Surrounded by representatives of the construction trades at an iron workers’ training center, Walz delivered the $1.9 billion plan the final approval it needed after the Legislature sent him last week. It will take hundreds of projects from conception to reality across the state.
“It’s a sense of all of us in it together. There are projects that are equally spread throughout Greater Minnesota and the metro area,” Walz said in celebratory remarks. “They span a whole variety of things that needed to be done. And it was done because of hard work.”
The bill took almost all year — and multiple special sessions — to complete. Walz said the drama aside, it provides a perfectly timed boost given low interest rates and crews hungry for work. He said the record size speaks to the long backlog of projects.
The plan will allow for the sale of bonds to pay for new or refurbished buildings, replaced roads and bridges, fixed up trails and water treatment plants and much more.
Walz said his administration will explore selling the bonds sooner than usual to lock in the best rates.

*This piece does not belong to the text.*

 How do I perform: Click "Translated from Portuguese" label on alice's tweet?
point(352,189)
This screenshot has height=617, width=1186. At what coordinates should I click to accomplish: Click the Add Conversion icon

“This isn’t all that different than your own home is your biggest single investment for a family,” he said. “You don’t let it run down. You don’t let the roof fall apart and the windows crack and the foundation start to crumble. You invest and you build back up again.”
Barry Davies, business manager for the Iron Workers Local 512, said the wait was worth it.
“We need job opportunities for our members. Right now there’s not enough work in construction to keep the construction industry afloat,” Davies said. The bill he said, “is going to take care of that.”
The bill passed by overwhelming margins in both the DFL-led Senate and Republican-controlled House. It took 25 crossover members in the House to keep it moving.
Several of the Republicans who broke ranks scored endorsements Wednesday from the North Central States Regional Council of Carpenters, a labor nod that will come in handy with the election two weeks out.
The measure also contains about $200 million in tax cuts for businesses and farmers. It also spares two state prison facilities from closure.